The Biden campaign and the transition team have communicated plans for a more prominent role in the COVID-19 response in the United States. This is likely to include increased federal guidance and more comprehensive oversight of the vaccine delivery strategy. State and local jurisdictions will continue to be responsible for much of the vaccine delivery. CDC guidance and federal surveillance could be developed in the coming months as vaccines become available and distribution begins.
Can the vaccine be authorized?
States have the constitutional authority to order nationwide vaccinations based on a 1905 Supreme Court ruling regarding the smallpox vaccine. The court said, "States have the power to adopt reasonable rules that are necessary to protect public health, public safety and the public interest." In response to the argument about individual freedoms, the court said that “the rights of the individual can sometimes, under pressure from great dangers, be subject to such restraint that must be implemented through reasonable rules that public safety may require.

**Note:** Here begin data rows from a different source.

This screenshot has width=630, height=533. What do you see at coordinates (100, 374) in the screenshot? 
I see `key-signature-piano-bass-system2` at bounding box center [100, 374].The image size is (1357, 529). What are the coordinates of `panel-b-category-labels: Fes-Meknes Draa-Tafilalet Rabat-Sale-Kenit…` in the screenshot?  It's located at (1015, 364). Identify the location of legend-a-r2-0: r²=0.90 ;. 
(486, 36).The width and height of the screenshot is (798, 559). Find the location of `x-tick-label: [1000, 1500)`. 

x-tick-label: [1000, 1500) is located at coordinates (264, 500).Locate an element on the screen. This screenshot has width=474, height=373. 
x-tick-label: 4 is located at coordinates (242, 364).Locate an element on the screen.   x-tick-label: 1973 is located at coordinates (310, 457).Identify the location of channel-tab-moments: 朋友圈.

Private employers can prescribe the vaccine for employees. As with all vaccine mandates, either state or employer, there are federally regulated exceptions.
Should my organization mandate COVID-19 vaccination?
Although it is legal for employers to vaccinate COVID-19, employers should anticipate the return of employees and be aware of the large commitment to process requests for exemptions.
Americans with Disabilities Act (ADA) require employers to provide housing for employees who cannot receive the vaccine for medical reasons. The employee is responsible for providing information about the limitation or nature of the disability and the difficulty or issue that the vaccination would cause. An employer may require an employee to provide documentation from the employee's medical provider to confirm the employee's specific limitation or disability and the need for an exemption.
Under Section VII of the Civil Rights Act of 1964, employers must provide an exemption to individuals who have sincerely religious beliefs. Supporting documentation requests from employers of employees is acceptable. However, be careful and do not ask for unnecessary evidence as it risks liability for denying exceptions.
Some companies will have strong reasons for requiring vaccines. Organizations whose employees are at risk or pose a risk to others will have a more extensive business case to authorize the vaccine than companies that depend on remote employees. Depending on the type of business, it may be the easiest way to administer for many employers to make a policy that encourages but does not require vaccination.